Populäre amerikanische Online-Plattformen haben eine neue Möglichkeit entdeckt, die von den eigenen Usern (kostenlos) erstellten Inhalte zu Geld zu machen. Widerspruch zwecklos?

(Source: Timon / AdobeStock.com)
(Source: Timon / AdobeStock.com)

Es ist nur die neuste Randnotiz in einem schmutzigen Spiel, das viele Nutzerinnen und Nutzer, die Wert auf Datenschutz und Privatsphäre legen, entgeistert mitverfolgen: Tumblr und WordPress bereiten sich gemäss einem Enthüllungsbericht vom Dienstag darauf vor, grosse Teile ihre Nutzerdaten an Midjourney und OpenAI zu verkaufen.
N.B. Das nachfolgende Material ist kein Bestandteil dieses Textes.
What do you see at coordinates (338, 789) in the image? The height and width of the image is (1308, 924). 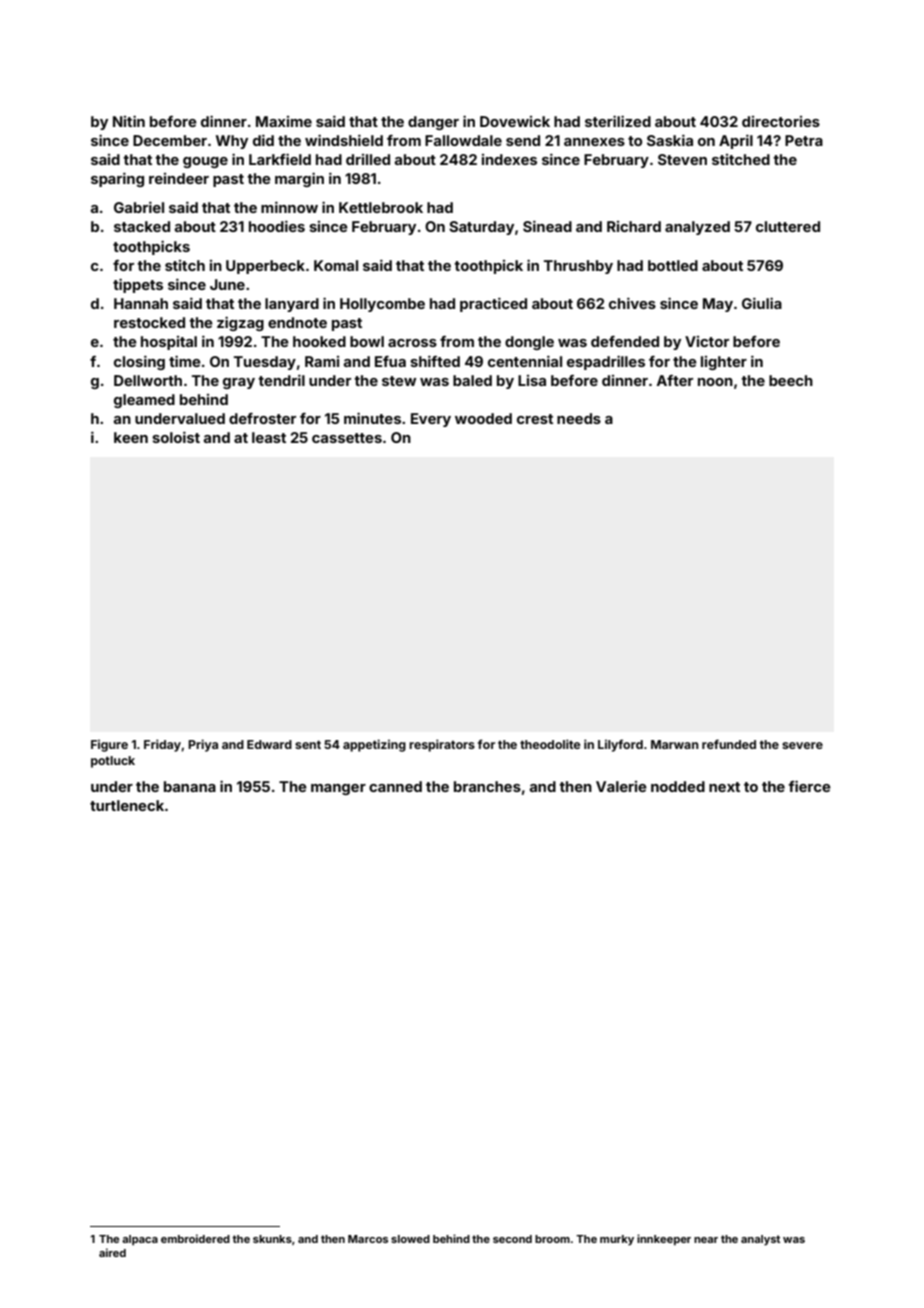 I see `manger` at bounding box center [338, 789].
Dem US-Medium 404 Media sind Insider-Informationen zugespielt worden, wonach ein entsprechender Deal der beiden KI-Entwickler mit Automattic, der Muttergesellschaft der Blogging-Plattformen, kurz vor dem Abschluss steht.

Das Vorgehen wirft Fragen auf.

Wo ist das Problem?

Eine von der Techjournalistin Samantha Cole eingesehene interne Dokumentation beschreibe "einen chaotischen und kontroversen Prozess innerhalb von Tumblr selbst", wie es in ihrem Bericht bei 404 Media heisst.

Demnach lief beim Scraping – dem automatisierten Erfassen der User-Inhalte, um sie für den Verkauf vorzubereiten – etwas gewaltig schief. Offenbar wurde auch "eine riesige Anzahl Nutzerbeiträge" fälschlicherweise miterfasst.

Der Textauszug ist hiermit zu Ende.